With the financial crisis occurring after issuance and before redemption, the regulatory termination clause was triggered and investors ended up taking quite a haircut: nearly $11 on a $25 par value security went to terminating the swap agreement, which was in place to provide variable returns between 3% and 8%. The NY Times describes the effect:
An investor who owned this security since it was created in 2005 collected about $6.70 in interest per share, and had a capital loss of $10.31 from an investment that was pitched as offering a modest but safe yield.This STRATS security is far different from whatever structure will be used by QIB-UK, but the similarities are that 1) the return is based on an underlying quasi-bond investment; 2) the returns to investors will be generated through a swap agreement (in the case of the QIB-UK product, it will most likely be a swap of returns based on a yet-to-be-issued sukuk); and 3) the complex structure required will almost certainly necessitate high fees for the originator.

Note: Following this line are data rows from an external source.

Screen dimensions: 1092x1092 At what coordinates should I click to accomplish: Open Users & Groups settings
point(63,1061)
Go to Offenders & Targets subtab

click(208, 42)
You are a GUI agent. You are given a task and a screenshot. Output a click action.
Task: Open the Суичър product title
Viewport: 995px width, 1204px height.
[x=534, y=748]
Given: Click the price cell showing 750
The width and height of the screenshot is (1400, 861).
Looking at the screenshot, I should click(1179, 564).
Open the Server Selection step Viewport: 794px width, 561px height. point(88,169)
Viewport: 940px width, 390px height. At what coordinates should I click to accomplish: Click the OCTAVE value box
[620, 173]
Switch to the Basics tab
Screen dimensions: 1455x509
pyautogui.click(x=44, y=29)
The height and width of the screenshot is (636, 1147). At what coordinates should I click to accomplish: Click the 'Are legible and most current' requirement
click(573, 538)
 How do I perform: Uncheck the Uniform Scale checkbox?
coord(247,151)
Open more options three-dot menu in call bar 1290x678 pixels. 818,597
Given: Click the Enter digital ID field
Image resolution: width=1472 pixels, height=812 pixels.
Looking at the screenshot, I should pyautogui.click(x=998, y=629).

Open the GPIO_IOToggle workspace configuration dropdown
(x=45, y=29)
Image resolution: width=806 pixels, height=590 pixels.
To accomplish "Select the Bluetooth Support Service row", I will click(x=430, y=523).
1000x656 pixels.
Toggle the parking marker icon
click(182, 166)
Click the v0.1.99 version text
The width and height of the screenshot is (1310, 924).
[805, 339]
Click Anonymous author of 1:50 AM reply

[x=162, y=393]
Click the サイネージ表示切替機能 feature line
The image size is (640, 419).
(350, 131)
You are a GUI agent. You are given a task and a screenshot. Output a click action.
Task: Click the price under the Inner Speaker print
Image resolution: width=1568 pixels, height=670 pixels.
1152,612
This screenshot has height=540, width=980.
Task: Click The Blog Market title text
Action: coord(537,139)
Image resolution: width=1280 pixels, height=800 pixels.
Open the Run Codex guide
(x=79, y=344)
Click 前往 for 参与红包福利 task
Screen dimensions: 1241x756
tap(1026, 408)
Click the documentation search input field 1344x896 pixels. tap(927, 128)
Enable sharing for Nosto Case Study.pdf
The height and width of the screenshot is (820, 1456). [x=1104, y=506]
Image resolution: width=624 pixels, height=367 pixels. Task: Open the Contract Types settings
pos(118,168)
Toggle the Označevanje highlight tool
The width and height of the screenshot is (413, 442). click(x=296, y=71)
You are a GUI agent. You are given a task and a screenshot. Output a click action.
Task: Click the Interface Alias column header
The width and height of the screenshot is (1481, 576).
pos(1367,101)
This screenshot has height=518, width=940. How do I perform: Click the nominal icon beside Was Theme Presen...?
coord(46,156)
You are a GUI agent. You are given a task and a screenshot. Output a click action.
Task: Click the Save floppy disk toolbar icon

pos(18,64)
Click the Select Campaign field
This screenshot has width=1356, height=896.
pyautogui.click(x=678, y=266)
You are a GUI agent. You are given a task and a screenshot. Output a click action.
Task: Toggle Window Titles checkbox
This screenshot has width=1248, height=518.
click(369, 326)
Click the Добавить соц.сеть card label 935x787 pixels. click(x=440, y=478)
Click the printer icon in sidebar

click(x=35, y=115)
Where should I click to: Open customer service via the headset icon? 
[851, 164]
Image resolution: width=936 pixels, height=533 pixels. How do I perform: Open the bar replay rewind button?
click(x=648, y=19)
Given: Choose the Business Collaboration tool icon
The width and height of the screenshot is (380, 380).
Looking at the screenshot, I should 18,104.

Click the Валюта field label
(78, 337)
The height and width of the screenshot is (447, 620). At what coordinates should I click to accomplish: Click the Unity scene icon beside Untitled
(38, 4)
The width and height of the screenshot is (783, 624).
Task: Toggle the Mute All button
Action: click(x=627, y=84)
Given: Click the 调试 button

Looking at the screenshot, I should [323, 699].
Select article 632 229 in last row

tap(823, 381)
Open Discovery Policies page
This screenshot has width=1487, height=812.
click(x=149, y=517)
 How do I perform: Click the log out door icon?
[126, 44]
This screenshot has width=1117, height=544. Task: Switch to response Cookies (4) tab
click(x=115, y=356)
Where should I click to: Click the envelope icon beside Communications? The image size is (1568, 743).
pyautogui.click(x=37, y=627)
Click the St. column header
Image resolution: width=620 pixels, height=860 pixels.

It might not end up in a loss for investors; it will be a whole different investment, and details are so far sketchy. However, the question remains: why is it necessary to produce extraordinarily complex structured notes to give investors exposure to a sukuk? In part, it is because there are too few sukuk being issued to meet demand, but that can't be the only explanation because there are many other structured notes out there offering capital protection with no reference to sukuk.
More likely, the continued push within Islamic finance to sell structured notes (including capital-protected notes) is based on the incentive structure for Islamic financial institutions that want to offer fixed-income-like instruments that generate high fees when they are sold. That is not something unique to Islamic finance, by the way, but a transfer of the rules of conventional finance into Islamic finance. It is another reminder that Islamic finance largely plays within the rules set by conventional finance that puts profit against the best interest of investors.
UPDATE (9/25/12): Source of the news regarding the capital-protected note updated to Reuters.